Logs without timestamps or correlation IDs are harder to group accurately.
Multiline stacktraces copied from terminals may need the Java Stacktrace Analyzer for deeper frame extraction.

FAQ

Does API Log Analyzer send data to a server?

The interactive transformation is handled in the browser in this frontend build. Analytics and advertising scripts may still load separately for site measurement or ads readiness, so avoid pasting active secrets or regulated personal data.

What input works best in api log analyzer?

Paste raw application logs directly into the input area or use the example button for a quick starting point.

Can I share API Log Analyzer output with teammates?

Yes, but review the result first and redact tokens, private keys, customer data, internal URLs, account IDs, and other sensitive values before sending it in a ticket, chat, or pull request.

Can I use API Log Analyzer for production debugging?
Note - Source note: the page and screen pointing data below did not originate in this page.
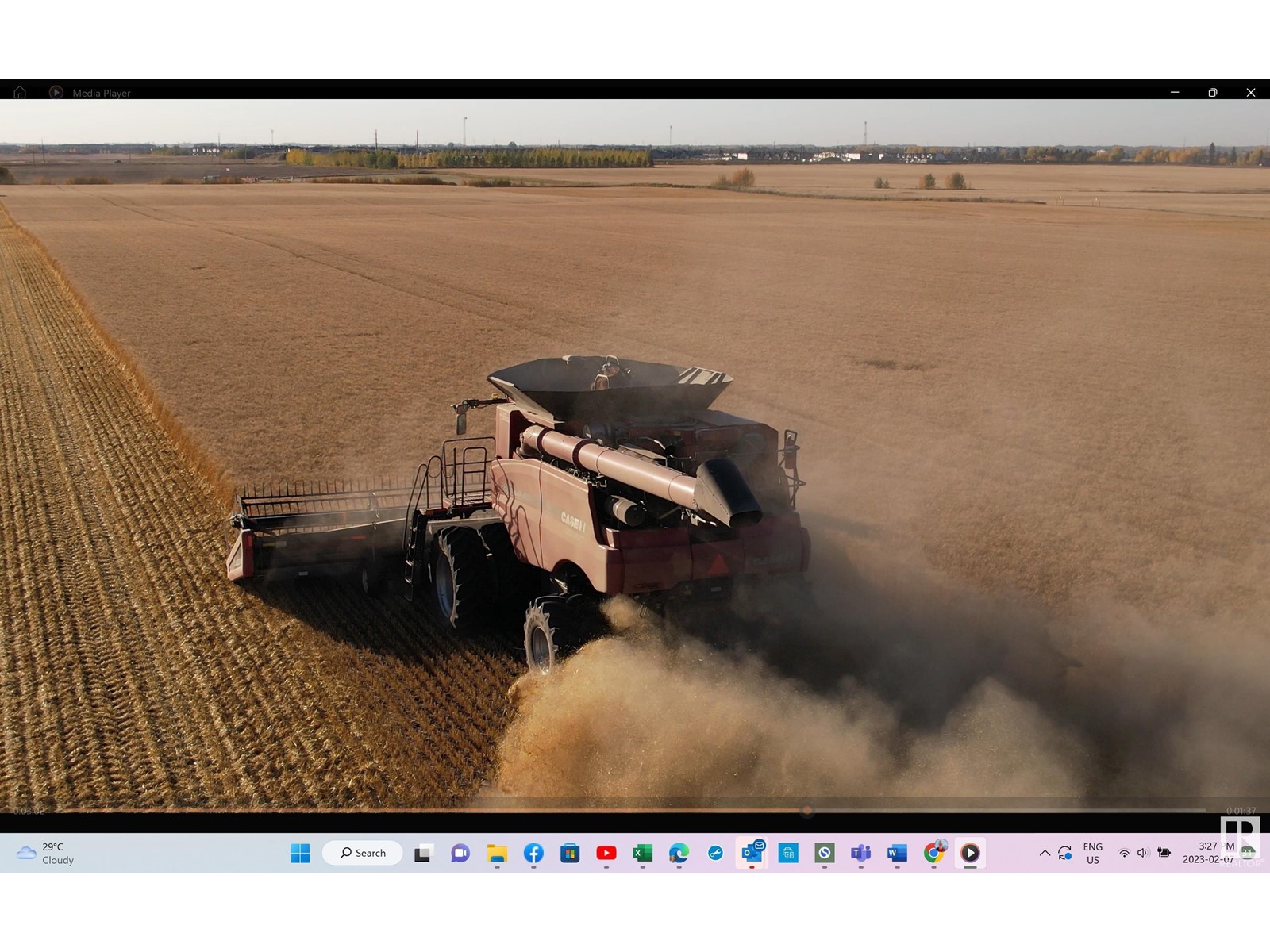
Task: Open Outlook mail from taskbar
Action: [751, 853]
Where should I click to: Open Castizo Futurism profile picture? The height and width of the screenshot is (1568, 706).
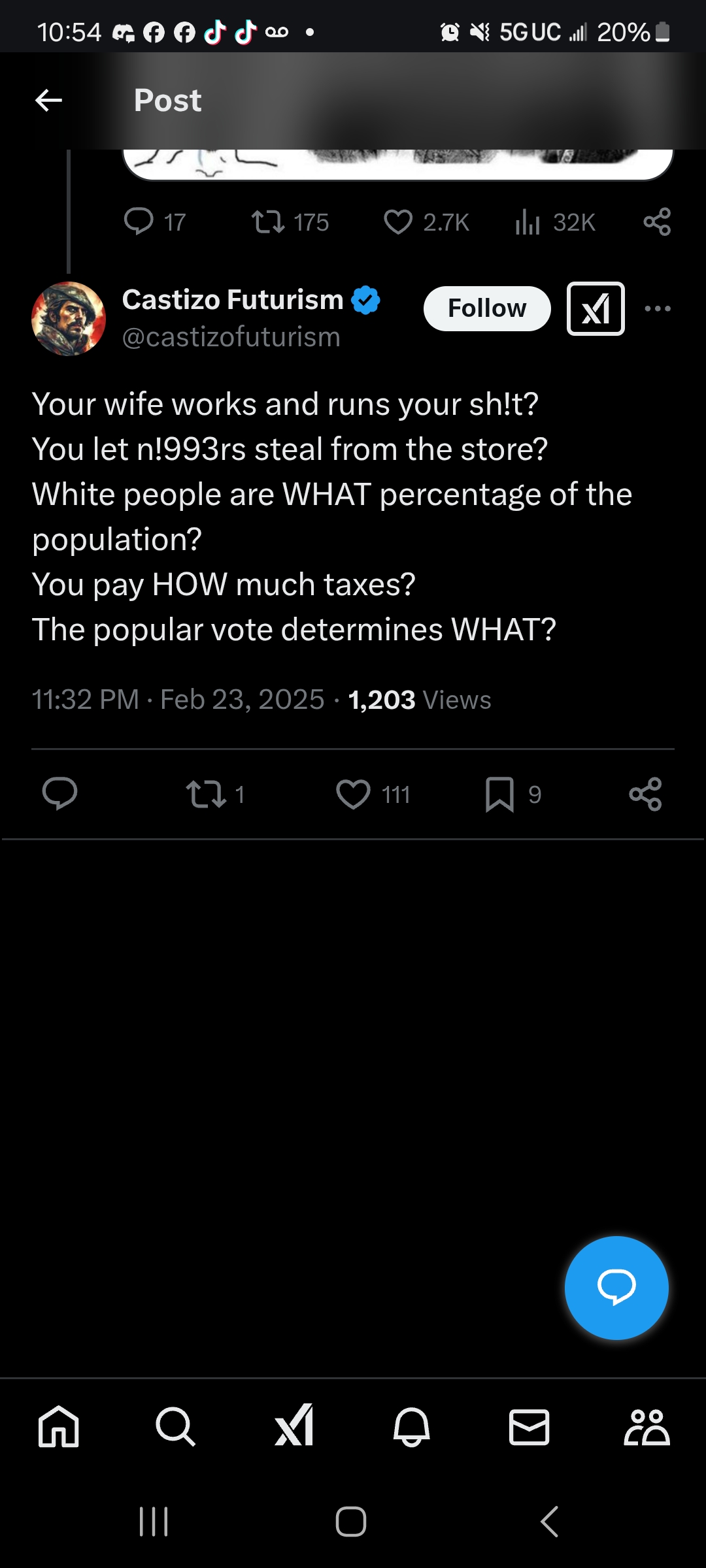click(x=69, y=319)
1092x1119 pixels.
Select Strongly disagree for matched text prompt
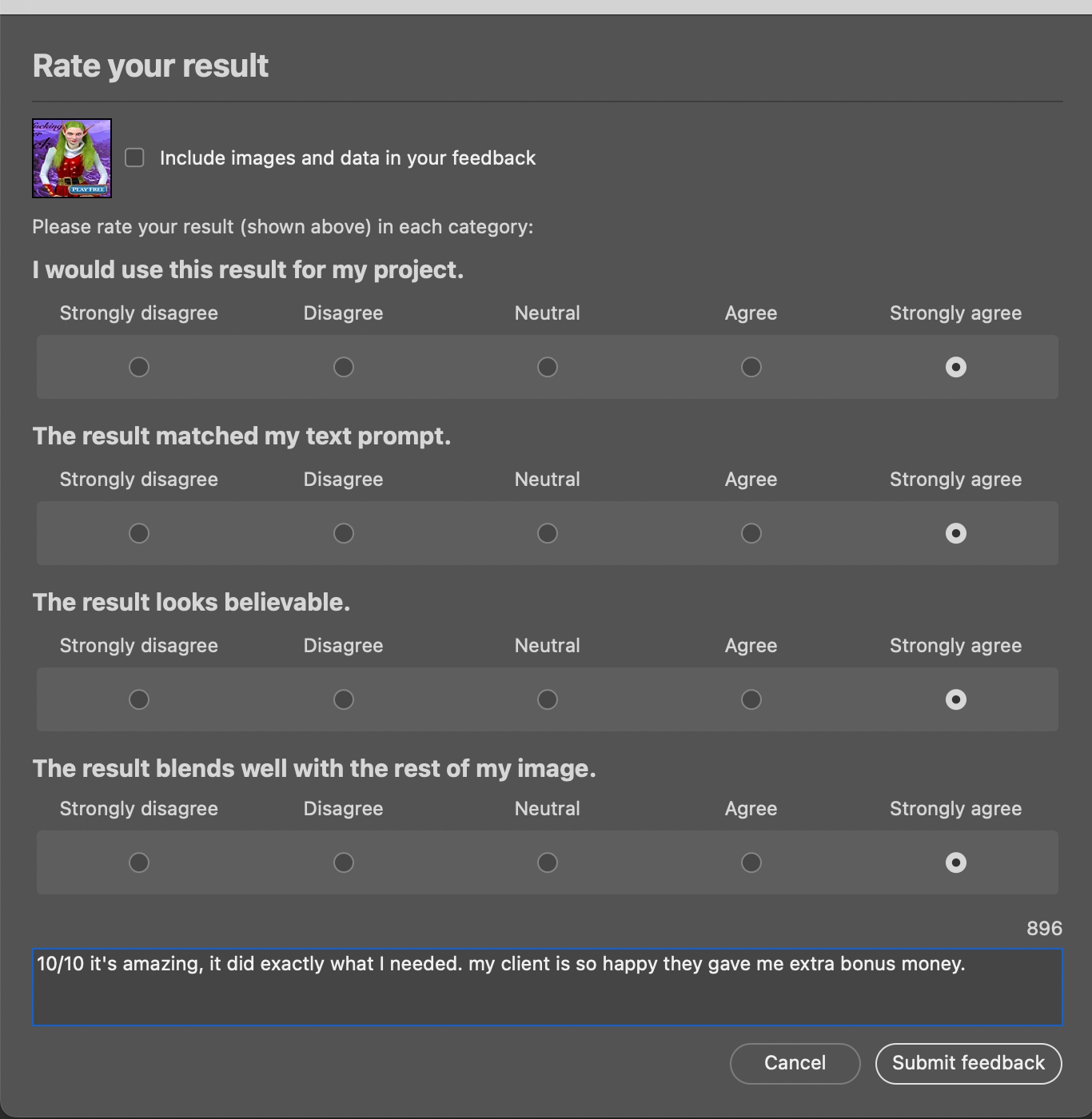(139, 533)
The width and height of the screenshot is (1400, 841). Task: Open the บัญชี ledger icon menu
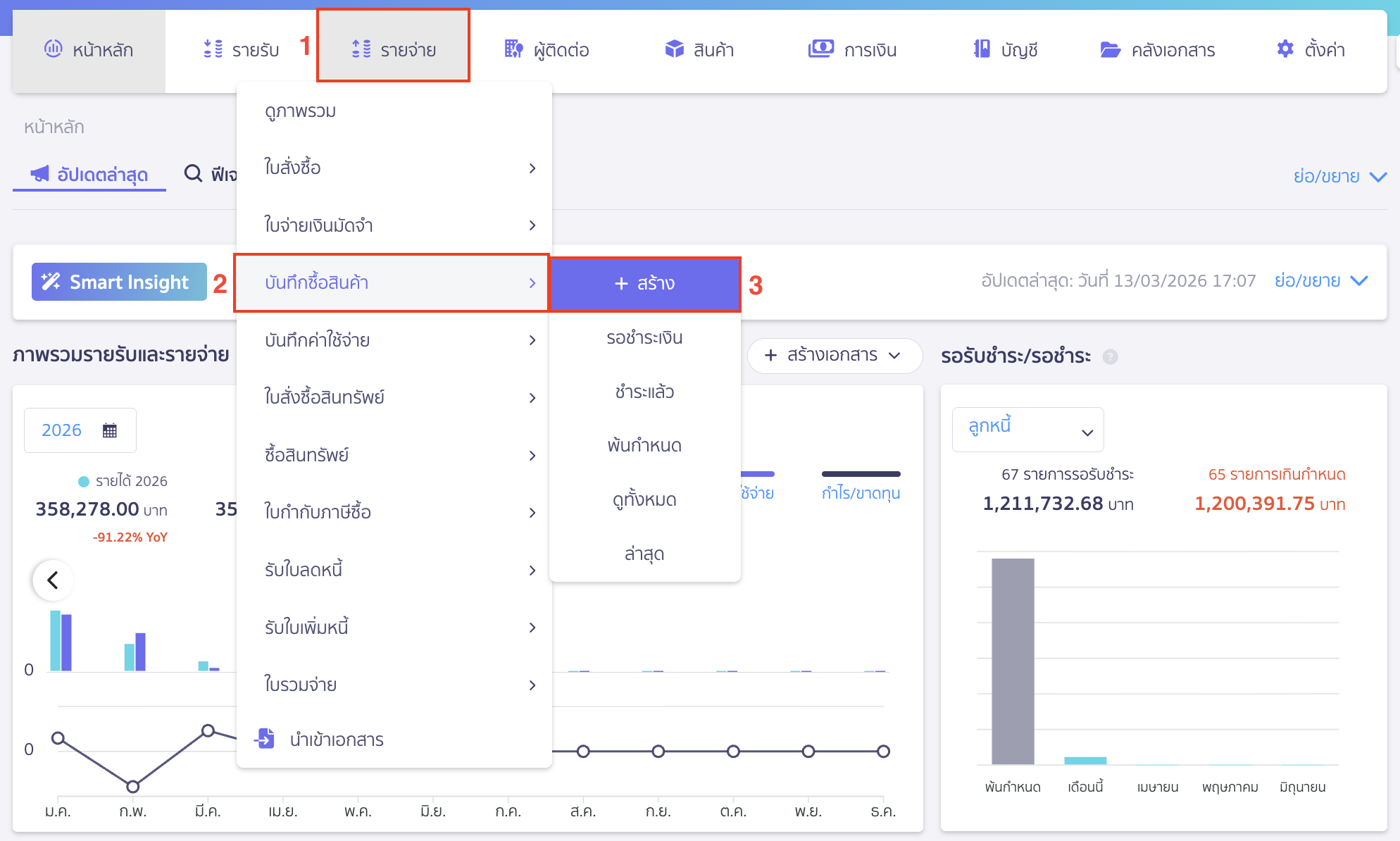pyautogui.click(x=982, y=49)
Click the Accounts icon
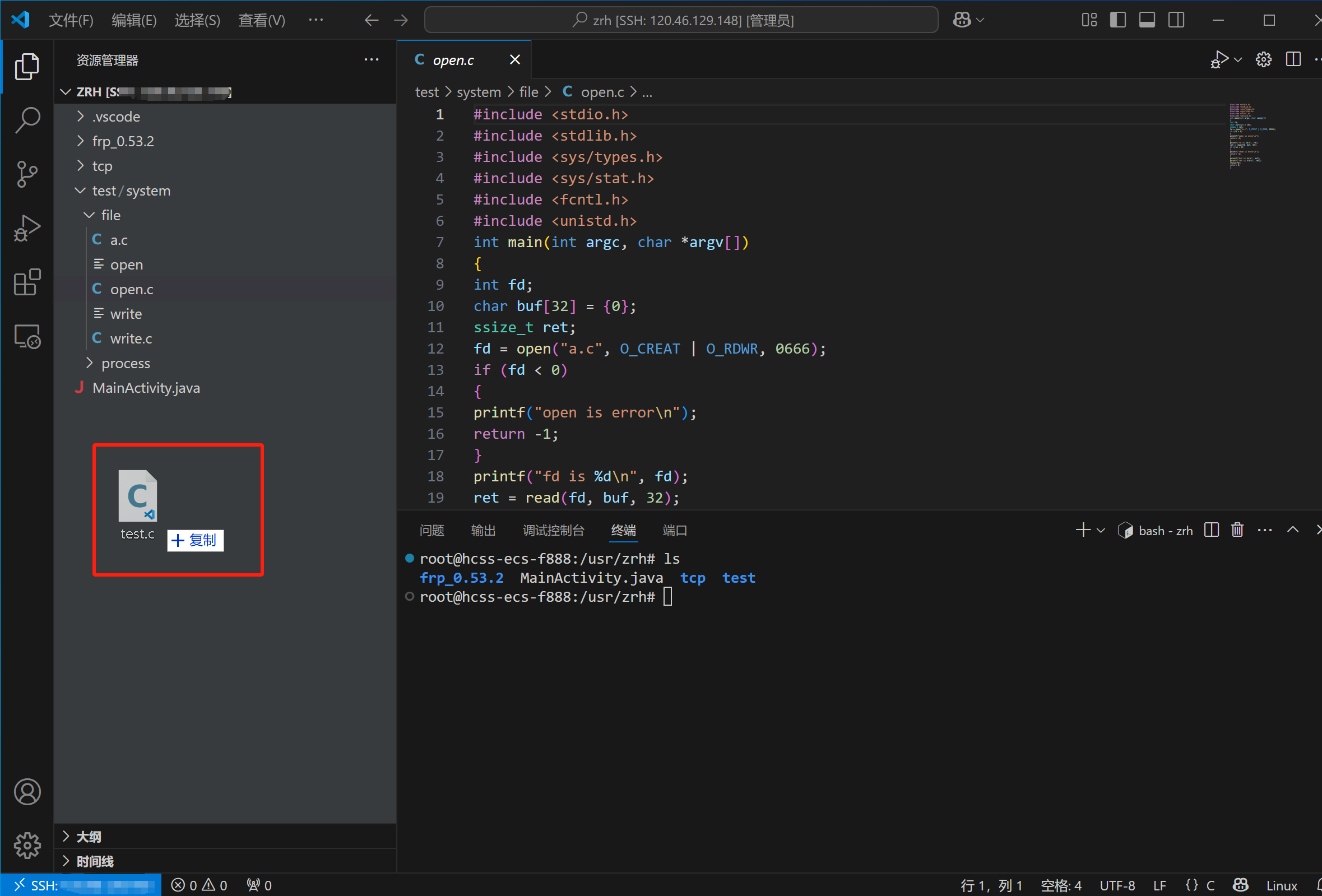Screen dimensions: 1322x896 [27, 791]

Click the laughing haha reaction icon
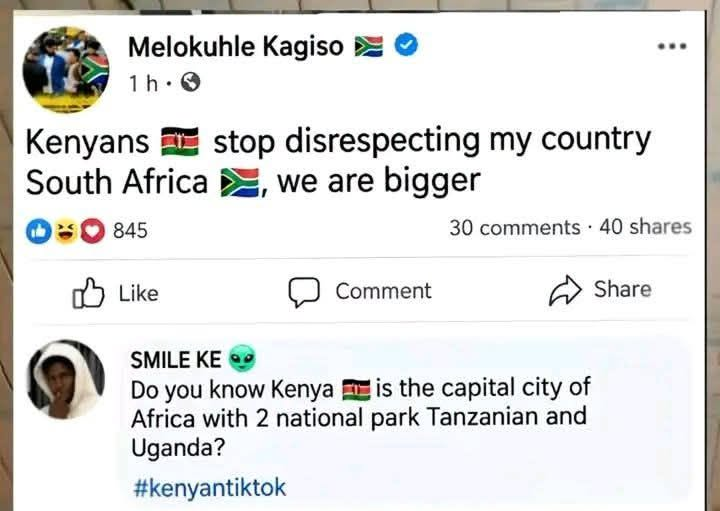pyautogui.click(x=66, y=231)
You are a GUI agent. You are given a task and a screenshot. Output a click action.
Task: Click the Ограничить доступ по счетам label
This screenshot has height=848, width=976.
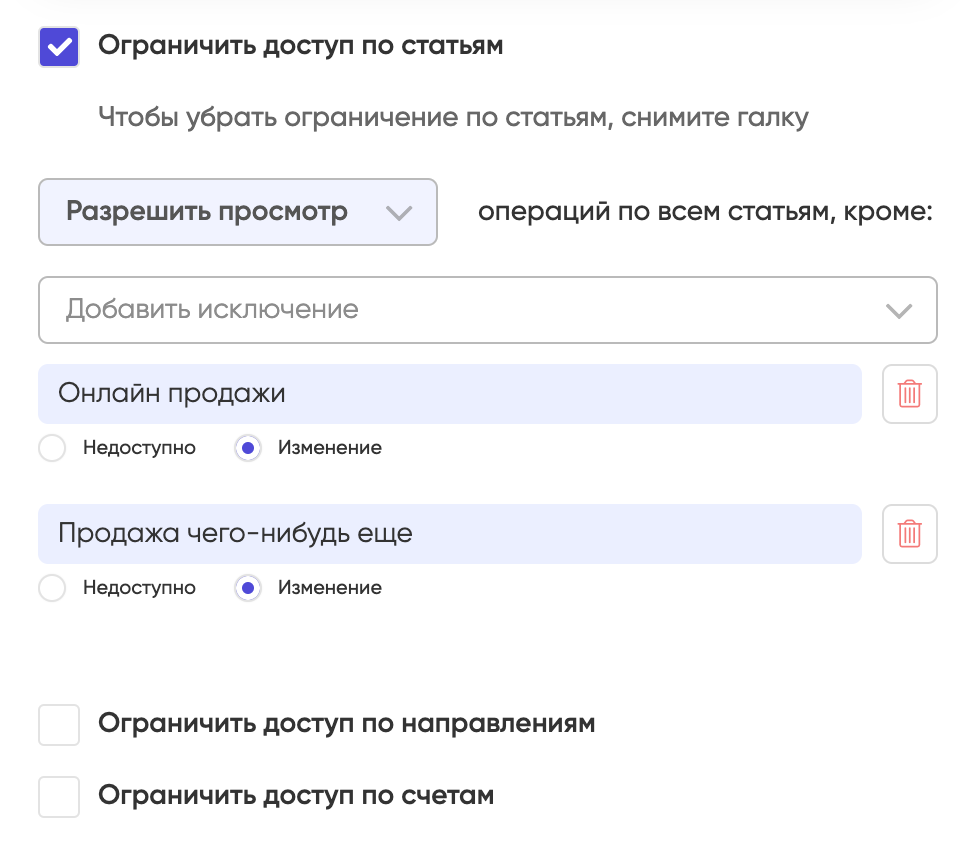(x=296, y=796)
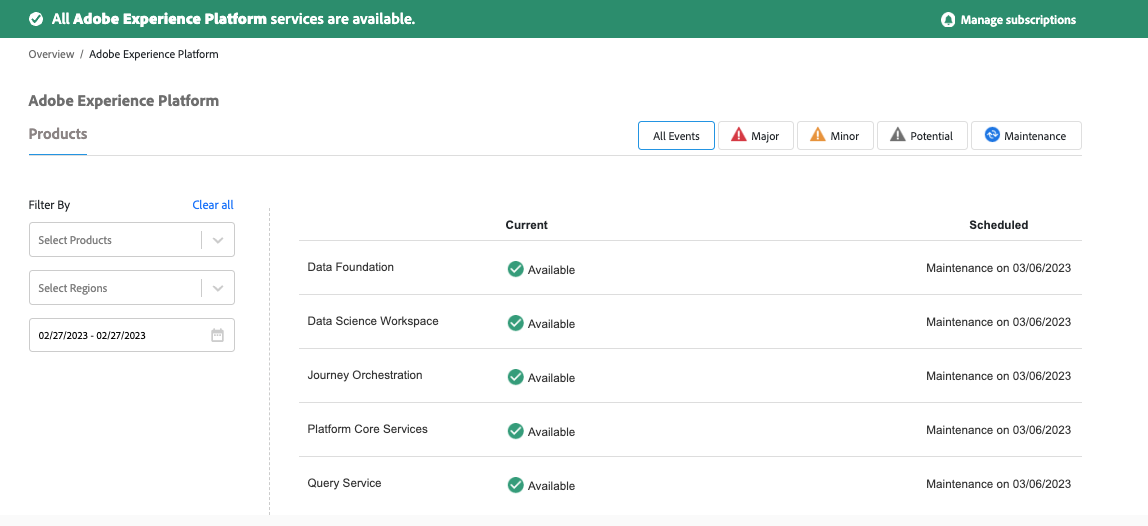Click the green checkmark in the status banner

(x=36, y=19)
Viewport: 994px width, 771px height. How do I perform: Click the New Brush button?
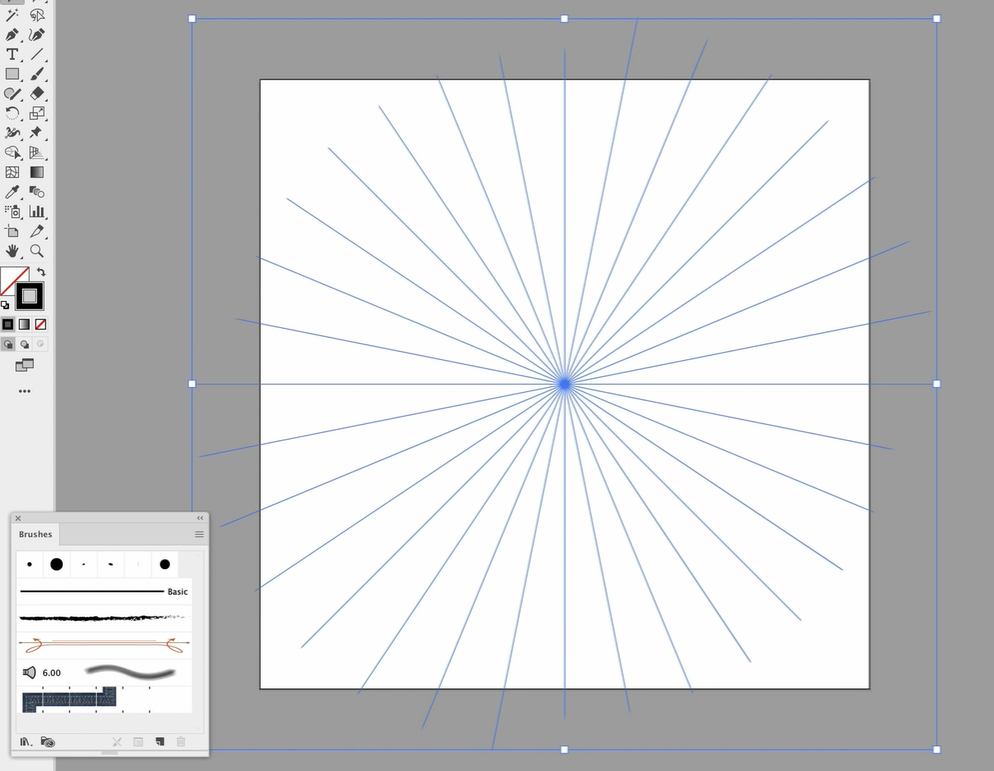click(160, 742)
API Log Analyzer is useful for quick production debugging notes, copied logs, example payloads, and local checks. Always remove secrets before sharing output with another system or person.

What should I check if API Log Analyzer shows an error?

Start by checking the input format, copied whitespace, escaped characters, and whether the value is complete. Most failures come from truncated data or content copied from logs with extra prefixes.